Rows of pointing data
-- BEGIN --

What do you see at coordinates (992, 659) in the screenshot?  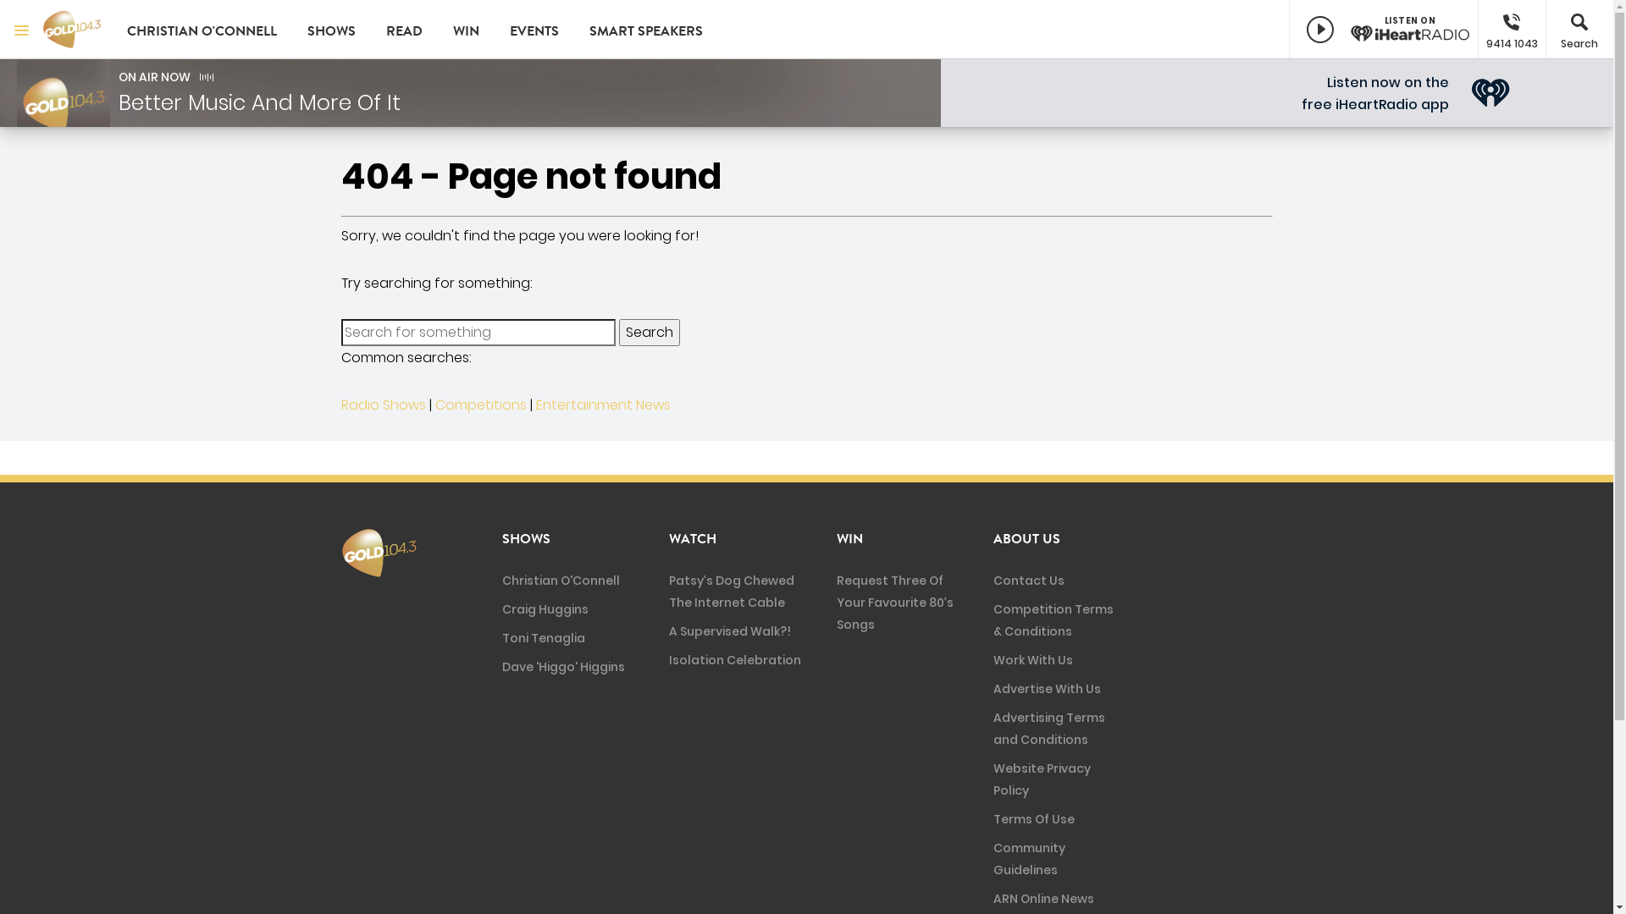 I see `'Work With Us'` at bounding box center [992, 659].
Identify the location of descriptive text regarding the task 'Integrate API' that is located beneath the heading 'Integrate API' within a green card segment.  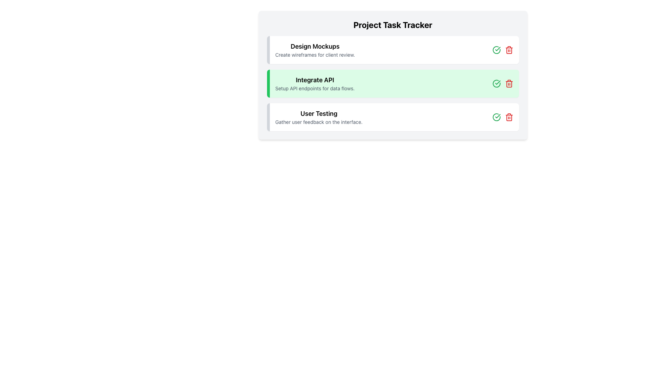
(315, 88).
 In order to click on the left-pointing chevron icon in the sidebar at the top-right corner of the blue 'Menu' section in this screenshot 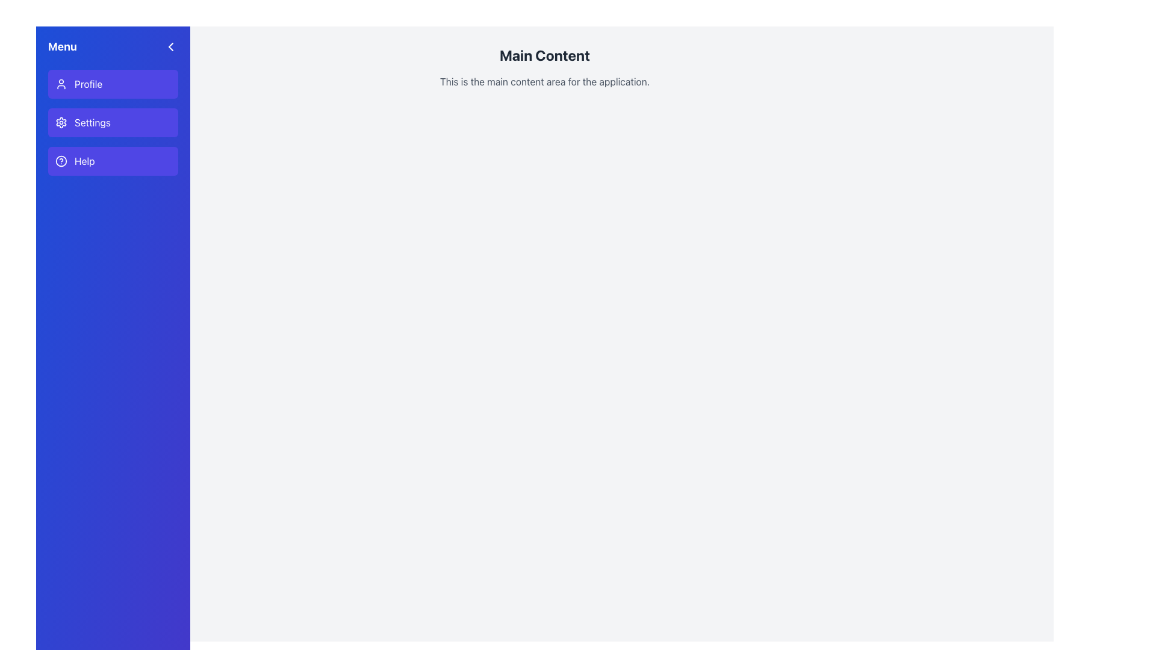, I will do `click(170, 46)`.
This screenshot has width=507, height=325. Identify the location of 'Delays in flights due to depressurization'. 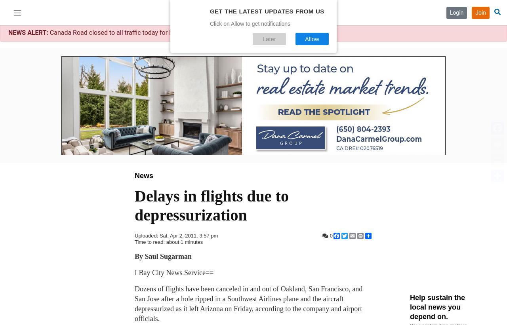
(212, 206).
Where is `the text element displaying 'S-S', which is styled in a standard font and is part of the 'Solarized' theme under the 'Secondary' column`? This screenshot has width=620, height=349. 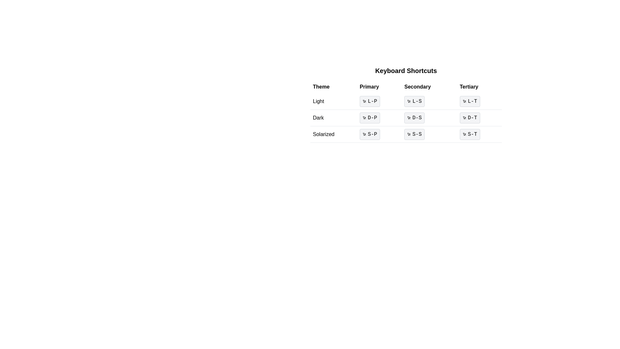 the text element displaying 'S-S', which is styled in a standard font and is part of the 'Solarized' theme under the 'Secondary' column is located at coordinates (417, 134).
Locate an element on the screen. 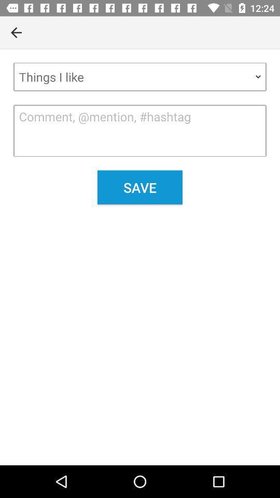  the comments box is located at coordinates (140, 130).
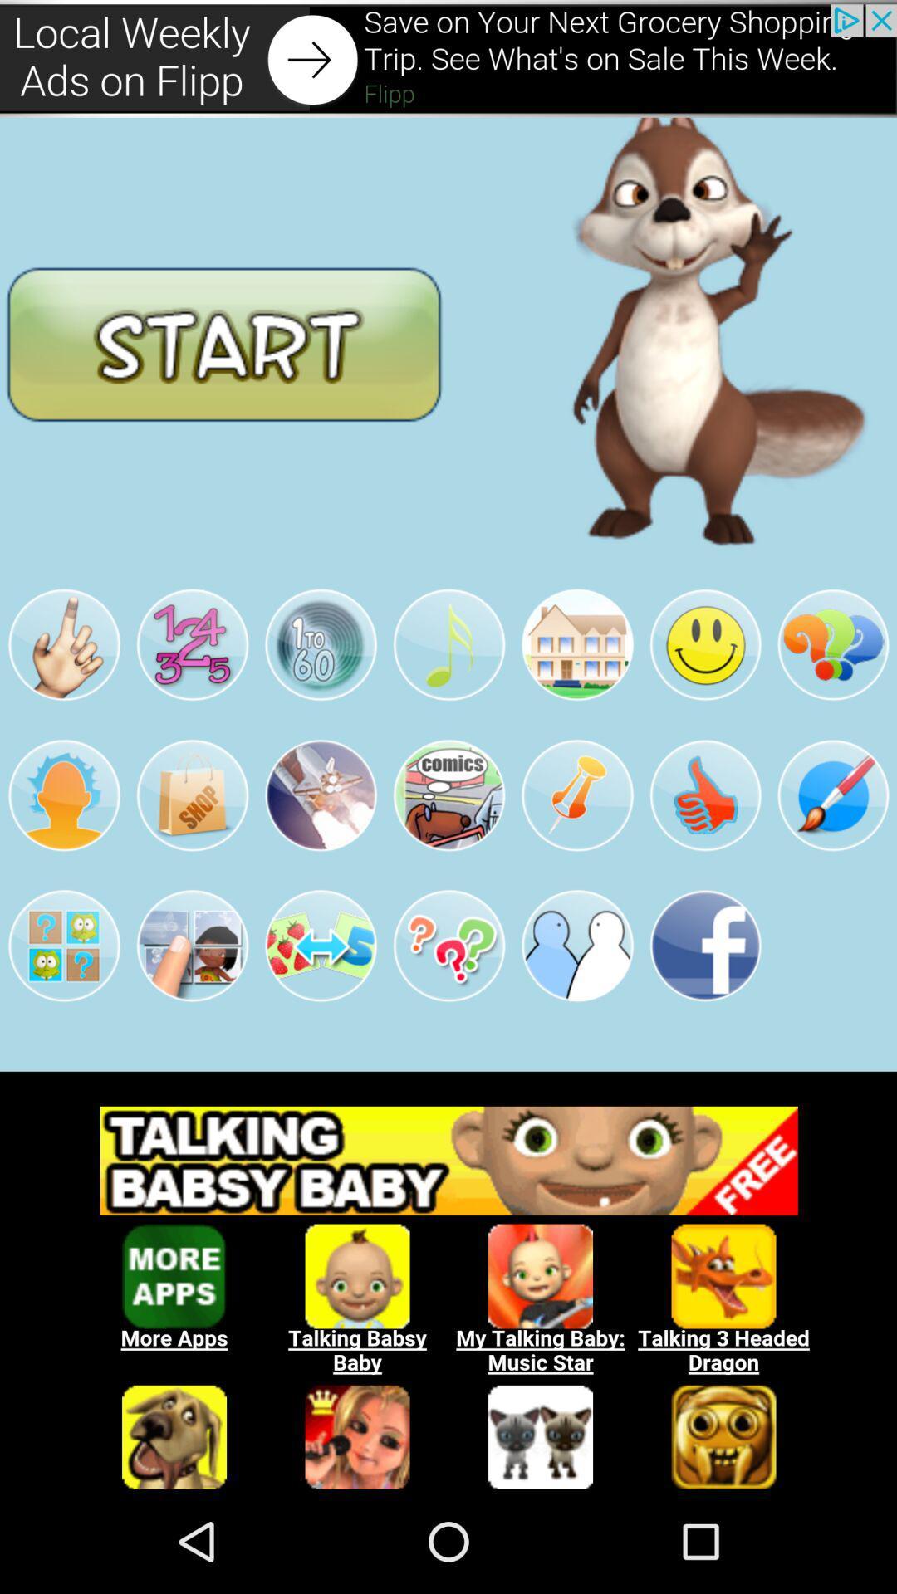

-- END --

*Requirements*: Return the lines starting at the one that contains "This screenshot has width=507, height=325." and ending at the one that contains "(212, 206).", copied exactly, with the pictures left out.

*Response to this exercise*:
This screenshot has width=507, height=325. Identify the location of 'Delays in flights due to depressurization'. 
(212, 206).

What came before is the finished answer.